Composition of the municipal council
|  | 2013-2017 | 2017-2020 | 2020-2021 | 2021-2025 |
| Mayor | Claude Pilon | Claude Pilon | Philip Lapalme | Mario Tremblay |
| Counselors | André Bélanger, Ginette Bradley, Louise Chénier, Paul Lesage, Denis Morin, Sylvie Poirier | Ginette Bradley, André Bélanger, Denis Morin, Paul Lesage, Philip Lapalme, Louise Chénier | Ginette Bradley, André Bélanger, Elizabeth Tomaras, Martine André, Marc Lafontaine, Louise Chénier | David Yee, Mei Lin Yee, Liliane Besner, Martine André, Gilles Massey, Jacques Ostiguy |

===Former mayors===
List of former mayors:
- Charles George Hector Dupont (1920–1929)
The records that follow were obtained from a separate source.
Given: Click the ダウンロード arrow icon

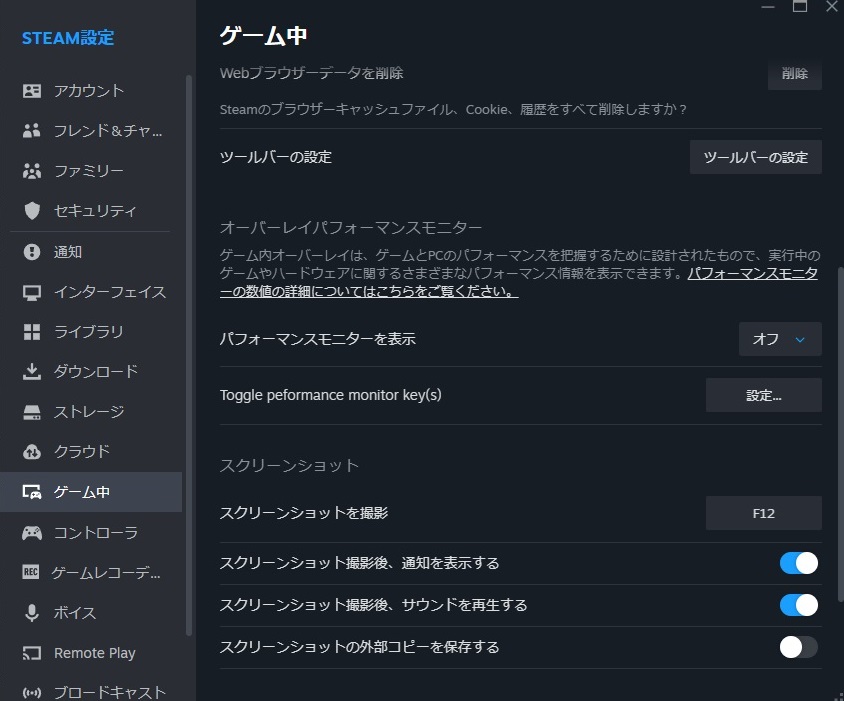Looking at the screenshot, I should (32, 372).
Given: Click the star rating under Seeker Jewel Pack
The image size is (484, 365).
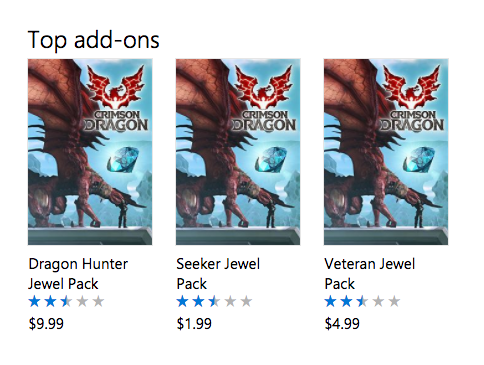Looking at the screenshot, I should [x=214, y=302].
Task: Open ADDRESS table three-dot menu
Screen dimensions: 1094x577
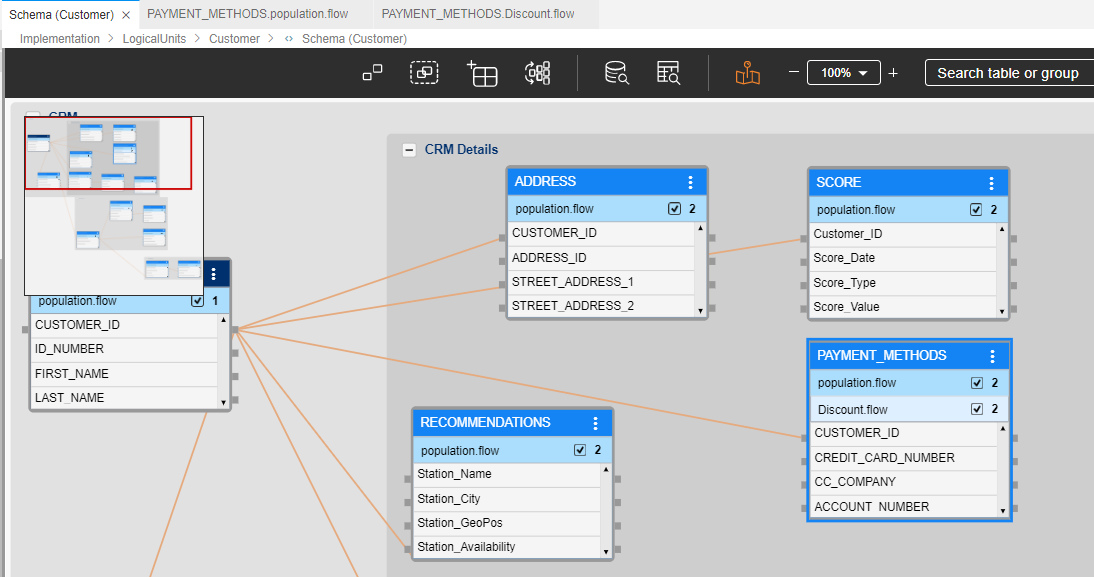Action: (690, 182)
- Joseph Telesphore Lalonde (1920–1931)
- Joseph Antoine Dona Guinard (1931–1953)
- Joseph Marie Marcel Simard (1953–1955)
- Olivier Picard (1955–1960)
- Joseph Eugène Raoul Roland Sauvage (1960–1966)
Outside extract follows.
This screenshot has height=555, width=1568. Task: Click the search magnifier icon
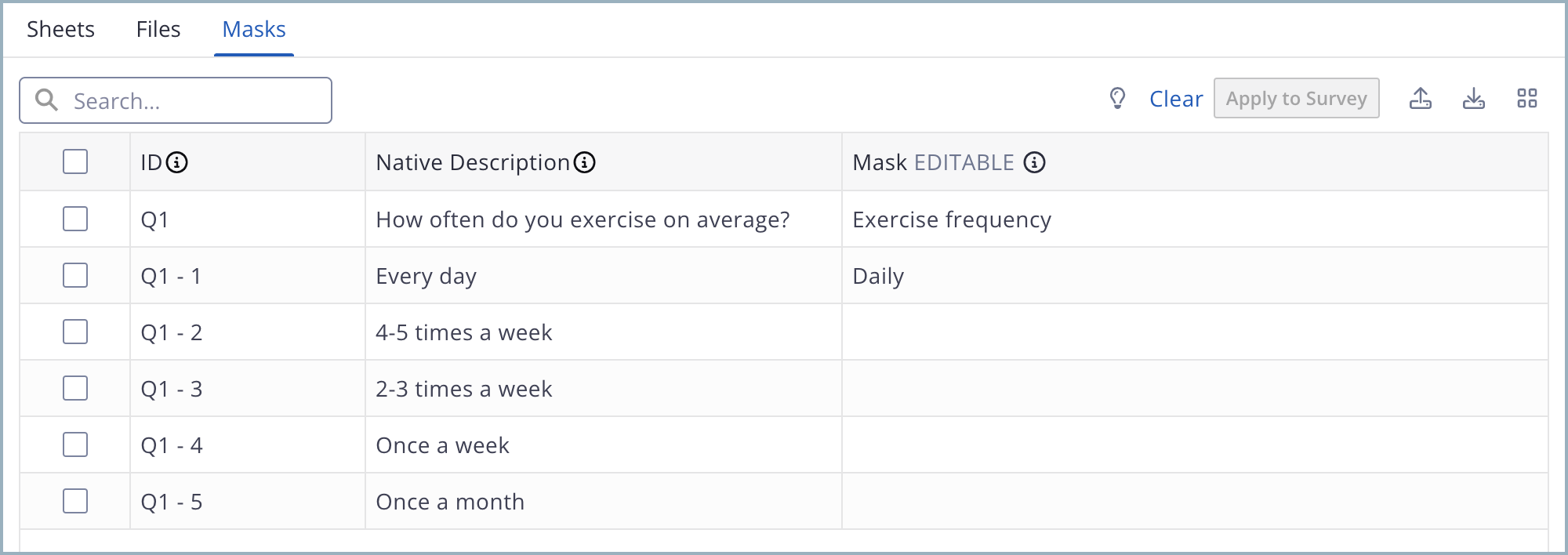46,100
- Joseph Jean Jacques Sauvage (1966–1975)
- Joseph Roland Antoine Roger Besner (1975–1987)
- Luc Tison (1987–1998)
- Claude Pilon (1998–2020)
- André Bélanger (interim 2020)
- Philip Lapalme (2020–2021)
- Mario Tremblay (2021–present)

==Education==
Commission Scolaire des Trois-Lacs operates Francophone schools. It is zoned to École Saint-Michel and École Sainte-Madeleine in Vaudreuil-Dorion.

Lester B. Pearson School Board operates Anglophone schools. It is zoned to Mount Pleasant Elementary School in Hudson.